Task item
The output should be all lines of the entries below in which the word "with" occurs.

Material for this exercise
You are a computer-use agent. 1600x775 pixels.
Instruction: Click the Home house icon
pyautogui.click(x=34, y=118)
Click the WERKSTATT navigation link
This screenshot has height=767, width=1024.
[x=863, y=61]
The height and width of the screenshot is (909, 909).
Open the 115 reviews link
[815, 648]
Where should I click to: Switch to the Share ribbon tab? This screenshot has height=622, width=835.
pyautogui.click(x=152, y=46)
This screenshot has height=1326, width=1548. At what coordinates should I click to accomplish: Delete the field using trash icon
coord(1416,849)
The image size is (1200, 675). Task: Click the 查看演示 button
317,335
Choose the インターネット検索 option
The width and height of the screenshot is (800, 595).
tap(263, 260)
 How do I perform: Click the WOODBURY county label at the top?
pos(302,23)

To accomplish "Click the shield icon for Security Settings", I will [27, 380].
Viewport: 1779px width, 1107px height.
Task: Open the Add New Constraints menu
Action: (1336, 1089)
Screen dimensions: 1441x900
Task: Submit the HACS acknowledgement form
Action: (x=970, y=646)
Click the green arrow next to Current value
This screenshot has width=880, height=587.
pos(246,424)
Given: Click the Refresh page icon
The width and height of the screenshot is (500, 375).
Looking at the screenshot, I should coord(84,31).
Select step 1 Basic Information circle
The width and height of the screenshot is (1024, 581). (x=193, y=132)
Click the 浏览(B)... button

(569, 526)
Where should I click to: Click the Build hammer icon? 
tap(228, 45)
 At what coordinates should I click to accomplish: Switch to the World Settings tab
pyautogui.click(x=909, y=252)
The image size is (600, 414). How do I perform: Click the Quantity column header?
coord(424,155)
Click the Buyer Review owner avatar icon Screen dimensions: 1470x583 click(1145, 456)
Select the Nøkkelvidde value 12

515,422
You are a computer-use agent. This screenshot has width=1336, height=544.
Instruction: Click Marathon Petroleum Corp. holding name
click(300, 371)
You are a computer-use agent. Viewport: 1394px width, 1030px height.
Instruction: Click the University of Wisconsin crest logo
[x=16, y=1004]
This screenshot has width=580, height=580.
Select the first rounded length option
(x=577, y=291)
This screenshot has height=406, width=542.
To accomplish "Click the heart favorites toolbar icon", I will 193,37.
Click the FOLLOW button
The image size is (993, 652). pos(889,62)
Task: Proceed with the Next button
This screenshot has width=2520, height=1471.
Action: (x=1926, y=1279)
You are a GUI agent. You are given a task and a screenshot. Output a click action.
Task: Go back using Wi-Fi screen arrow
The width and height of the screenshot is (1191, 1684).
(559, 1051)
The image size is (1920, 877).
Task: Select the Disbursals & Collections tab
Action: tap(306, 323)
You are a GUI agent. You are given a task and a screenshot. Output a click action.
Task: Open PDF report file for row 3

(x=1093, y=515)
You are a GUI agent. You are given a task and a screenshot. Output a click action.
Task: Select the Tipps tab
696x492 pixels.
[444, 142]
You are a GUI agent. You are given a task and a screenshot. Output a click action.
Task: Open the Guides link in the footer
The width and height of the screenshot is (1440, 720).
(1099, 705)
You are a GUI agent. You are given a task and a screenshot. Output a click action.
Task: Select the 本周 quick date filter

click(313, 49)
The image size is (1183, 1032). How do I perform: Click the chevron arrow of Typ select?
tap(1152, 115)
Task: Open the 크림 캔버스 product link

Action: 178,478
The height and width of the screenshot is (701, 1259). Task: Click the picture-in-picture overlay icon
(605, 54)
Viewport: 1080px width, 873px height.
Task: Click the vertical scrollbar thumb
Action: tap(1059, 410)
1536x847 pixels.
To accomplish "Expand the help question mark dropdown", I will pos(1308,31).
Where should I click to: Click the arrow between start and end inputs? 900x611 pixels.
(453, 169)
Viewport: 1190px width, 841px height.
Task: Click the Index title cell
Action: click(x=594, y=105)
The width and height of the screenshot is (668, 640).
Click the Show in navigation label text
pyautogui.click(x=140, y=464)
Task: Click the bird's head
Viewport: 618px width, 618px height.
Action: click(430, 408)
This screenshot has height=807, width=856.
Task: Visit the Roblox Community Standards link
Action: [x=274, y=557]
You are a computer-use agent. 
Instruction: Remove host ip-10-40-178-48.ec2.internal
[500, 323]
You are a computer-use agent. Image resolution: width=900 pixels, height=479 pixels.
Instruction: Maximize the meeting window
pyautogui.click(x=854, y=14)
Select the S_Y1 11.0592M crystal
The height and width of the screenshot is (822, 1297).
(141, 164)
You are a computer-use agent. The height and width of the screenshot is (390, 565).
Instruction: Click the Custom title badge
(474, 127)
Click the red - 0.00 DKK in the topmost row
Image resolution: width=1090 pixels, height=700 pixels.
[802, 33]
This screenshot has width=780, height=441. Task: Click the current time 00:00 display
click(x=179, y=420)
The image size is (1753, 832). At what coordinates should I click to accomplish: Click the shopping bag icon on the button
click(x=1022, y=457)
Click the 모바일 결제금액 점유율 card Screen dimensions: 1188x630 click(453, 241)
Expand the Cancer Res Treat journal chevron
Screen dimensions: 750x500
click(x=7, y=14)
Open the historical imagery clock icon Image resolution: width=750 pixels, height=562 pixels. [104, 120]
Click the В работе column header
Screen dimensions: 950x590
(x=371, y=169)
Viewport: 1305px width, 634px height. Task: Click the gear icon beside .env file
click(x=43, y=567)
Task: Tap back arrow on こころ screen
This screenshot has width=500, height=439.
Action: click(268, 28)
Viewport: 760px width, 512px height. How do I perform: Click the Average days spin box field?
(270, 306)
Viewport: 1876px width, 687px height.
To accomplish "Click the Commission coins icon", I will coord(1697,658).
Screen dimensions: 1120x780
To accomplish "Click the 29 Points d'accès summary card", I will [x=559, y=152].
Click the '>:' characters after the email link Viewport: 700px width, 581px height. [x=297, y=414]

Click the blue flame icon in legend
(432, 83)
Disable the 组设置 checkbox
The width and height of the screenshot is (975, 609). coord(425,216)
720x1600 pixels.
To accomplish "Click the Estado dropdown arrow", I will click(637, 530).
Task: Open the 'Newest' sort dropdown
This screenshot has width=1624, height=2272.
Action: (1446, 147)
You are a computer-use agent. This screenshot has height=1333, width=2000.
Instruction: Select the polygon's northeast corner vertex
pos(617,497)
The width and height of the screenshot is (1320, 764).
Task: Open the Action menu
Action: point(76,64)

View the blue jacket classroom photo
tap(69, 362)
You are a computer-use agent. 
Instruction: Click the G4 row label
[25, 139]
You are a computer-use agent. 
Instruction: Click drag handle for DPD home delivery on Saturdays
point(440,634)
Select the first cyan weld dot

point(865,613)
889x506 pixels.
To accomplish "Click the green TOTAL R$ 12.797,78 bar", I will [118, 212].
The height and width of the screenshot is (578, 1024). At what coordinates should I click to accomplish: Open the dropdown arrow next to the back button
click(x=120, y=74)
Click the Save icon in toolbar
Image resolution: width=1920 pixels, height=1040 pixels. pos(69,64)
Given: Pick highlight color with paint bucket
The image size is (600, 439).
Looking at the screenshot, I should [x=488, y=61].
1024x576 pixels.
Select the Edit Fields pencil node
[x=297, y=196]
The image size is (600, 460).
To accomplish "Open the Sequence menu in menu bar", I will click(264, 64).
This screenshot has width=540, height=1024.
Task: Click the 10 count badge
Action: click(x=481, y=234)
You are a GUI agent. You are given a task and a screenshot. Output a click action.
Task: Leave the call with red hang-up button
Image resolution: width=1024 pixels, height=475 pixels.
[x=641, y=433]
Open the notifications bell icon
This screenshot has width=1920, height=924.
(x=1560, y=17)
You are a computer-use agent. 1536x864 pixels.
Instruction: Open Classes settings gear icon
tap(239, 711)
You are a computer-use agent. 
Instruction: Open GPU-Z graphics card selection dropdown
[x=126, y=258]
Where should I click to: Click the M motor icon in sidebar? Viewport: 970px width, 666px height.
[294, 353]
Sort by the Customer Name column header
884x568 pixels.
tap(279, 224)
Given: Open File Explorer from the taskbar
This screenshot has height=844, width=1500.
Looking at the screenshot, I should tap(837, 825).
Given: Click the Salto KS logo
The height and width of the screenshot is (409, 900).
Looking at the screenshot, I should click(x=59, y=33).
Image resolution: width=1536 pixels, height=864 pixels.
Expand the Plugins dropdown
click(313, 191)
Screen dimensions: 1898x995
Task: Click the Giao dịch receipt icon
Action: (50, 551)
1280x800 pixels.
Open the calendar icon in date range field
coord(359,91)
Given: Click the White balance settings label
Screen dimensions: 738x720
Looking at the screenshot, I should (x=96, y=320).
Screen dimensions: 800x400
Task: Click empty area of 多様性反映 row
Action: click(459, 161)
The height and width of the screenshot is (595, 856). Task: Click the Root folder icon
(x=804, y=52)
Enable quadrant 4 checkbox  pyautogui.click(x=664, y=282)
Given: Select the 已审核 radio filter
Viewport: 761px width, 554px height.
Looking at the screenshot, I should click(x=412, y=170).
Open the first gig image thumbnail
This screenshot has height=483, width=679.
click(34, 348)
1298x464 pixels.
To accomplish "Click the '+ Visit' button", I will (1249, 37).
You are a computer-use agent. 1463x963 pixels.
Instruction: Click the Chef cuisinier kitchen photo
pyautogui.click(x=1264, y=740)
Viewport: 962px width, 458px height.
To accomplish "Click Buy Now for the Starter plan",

Exercise solution
Task: Proceed with the Next button
Given: Pick highlight color with paint bucket
Task: Leave the call with red hang-up button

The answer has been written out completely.